- [EXERCISE REQUIREMENTS]: Below are the records. Reproduce the line that contains "Task: Open the CHECK APPLICATION STATUS link" and every line after it to the end, exactly and alone.

- [Saved entries]:

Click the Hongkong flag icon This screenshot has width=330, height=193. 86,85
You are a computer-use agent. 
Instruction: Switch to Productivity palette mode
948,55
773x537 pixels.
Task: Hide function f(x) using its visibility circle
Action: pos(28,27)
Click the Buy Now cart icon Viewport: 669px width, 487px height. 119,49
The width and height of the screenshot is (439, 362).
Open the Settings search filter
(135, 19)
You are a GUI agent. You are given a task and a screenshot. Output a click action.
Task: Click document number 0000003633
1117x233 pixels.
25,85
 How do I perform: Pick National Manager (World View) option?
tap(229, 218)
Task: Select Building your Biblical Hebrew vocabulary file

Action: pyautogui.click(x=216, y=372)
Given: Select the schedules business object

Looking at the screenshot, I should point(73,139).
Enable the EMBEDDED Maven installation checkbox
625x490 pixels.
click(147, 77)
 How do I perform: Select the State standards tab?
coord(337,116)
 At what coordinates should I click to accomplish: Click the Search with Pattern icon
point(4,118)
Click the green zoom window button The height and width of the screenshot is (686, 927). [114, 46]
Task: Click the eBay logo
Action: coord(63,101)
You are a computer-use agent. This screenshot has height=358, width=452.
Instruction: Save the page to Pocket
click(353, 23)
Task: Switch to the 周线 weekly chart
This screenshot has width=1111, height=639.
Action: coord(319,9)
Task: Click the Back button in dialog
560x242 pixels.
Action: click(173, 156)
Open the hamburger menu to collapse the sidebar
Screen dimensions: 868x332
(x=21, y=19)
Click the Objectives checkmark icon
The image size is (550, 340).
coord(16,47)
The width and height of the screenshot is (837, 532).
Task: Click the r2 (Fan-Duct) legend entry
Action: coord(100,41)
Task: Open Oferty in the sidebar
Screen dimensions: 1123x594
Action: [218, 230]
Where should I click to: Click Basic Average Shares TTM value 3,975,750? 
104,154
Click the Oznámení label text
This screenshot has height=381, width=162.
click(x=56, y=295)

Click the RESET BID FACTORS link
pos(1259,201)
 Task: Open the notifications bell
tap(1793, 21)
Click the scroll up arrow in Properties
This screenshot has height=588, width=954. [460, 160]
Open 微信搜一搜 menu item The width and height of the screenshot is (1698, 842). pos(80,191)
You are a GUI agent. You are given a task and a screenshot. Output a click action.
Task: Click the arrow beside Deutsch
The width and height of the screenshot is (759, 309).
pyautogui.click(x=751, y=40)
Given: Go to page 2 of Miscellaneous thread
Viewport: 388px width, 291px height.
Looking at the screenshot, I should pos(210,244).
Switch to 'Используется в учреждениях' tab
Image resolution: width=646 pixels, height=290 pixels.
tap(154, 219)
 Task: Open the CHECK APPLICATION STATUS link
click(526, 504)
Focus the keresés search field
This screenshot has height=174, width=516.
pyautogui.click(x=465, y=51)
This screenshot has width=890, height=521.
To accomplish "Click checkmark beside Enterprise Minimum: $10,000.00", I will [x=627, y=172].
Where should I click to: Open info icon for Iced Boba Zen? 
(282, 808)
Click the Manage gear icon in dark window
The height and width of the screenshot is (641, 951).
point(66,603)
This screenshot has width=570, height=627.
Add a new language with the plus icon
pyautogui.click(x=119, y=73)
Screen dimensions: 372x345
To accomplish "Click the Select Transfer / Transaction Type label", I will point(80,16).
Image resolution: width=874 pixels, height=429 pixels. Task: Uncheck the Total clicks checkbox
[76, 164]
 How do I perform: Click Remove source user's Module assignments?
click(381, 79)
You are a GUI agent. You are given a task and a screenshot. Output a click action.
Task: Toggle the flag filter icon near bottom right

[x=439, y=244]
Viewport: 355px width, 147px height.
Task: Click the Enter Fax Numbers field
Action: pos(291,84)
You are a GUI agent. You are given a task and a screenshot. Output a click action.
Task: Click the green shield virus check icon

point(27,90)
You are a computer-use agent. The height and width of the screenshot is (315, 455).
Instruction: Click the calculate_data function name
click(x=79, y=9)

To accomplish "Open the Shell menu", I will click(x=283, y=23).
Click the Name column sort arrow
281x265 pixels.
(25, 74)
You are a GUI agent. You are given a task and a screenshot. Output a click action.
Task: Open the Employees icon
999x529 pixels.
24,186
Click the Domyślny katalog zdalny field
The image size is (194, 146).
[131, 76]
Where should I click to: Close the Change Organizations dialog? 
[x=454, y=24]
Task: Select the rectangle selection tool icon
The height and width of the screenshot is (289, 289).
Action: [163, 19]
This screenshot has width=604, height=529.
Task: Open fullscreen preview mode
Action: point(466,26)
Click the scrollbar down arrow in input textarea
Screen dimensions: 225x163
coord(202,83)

- [EXERCISE ANSWER]:
 Task: Open the CHECK APPLICATION STATUS link
click(526, 504)
Focus the keresés search field
This screenshot has height=174, width=516.
pyautogui.click(x=465, y=51)
This screenshot has width=890, height=521.
To accomplish "Click checkmark beside Enterprise Minimum: $10,000.00", I will [x=627, y=172].
Where should I click to: Open info icon for Iced Boba Zen? 
(282, 808)
Click the Manage gear icon in dark window
The height and width of the screenshot is (641, 951).
point(66,603)
This screenshot has width=570, height=627.
Add a new language with the plus icon
pyautogui.click(x=119, y=73)
Screen dimensions: 372x345
To accomplish "Click the Select Transfer / Transaction Type label", I will point(80,16).
Image resolution: width=874 pixels, height=429 pixels. Task: Uncheck the Total clicks checkbox
[76, 164]
 How do I perform: Click Remove source user's Module assignments?
click(381, 79)
You are a GUI agent. You are given a task and a screenshot. Output a click action.
Task: Toggle the flag filter icon near bottom right

[x=439, y=244]
Viewport: 355px width, 147px height.
Task: Click the Enter Fax Numbers field
Action: pos(291,84)
You are a GUI agent. You are given a task and a screenshot. Output a click action.
Task: Click the green shield virus check icon

point(27,90)
You are a computer-use agent. The height and width of the screenshot is (315, 455).
Instruction: Click the calculate_data function name
click(x=79, y=9)

To accomplish "Open the Shell menu", I will click(x=283, y=23).
Click the Name column sort arrow
281x265 pixels.
(25, 74)
You are a GUI agent. You are given a task and a screenshot. Output a click action.
Task: Open the Employees icon
999x529 pixels.
24,186
Click the Domyślny katalog zdalny field
The image size is (194, 146).
[131, 76]
Where should I click to: Close the Change Organizations dialog? 
[x=454, y=24]
Task: Select the rectangle selection tool icon
The height and width of the screenshot is (289, 289).
Action: [163, 19]
This screenshot has width=604, height=529.
Task: Open fullscreen preview mode
Action: point(466,26)
Click the scrollbar down arrow in input textarea
Screen dimensions: 225x163
coord(202,83)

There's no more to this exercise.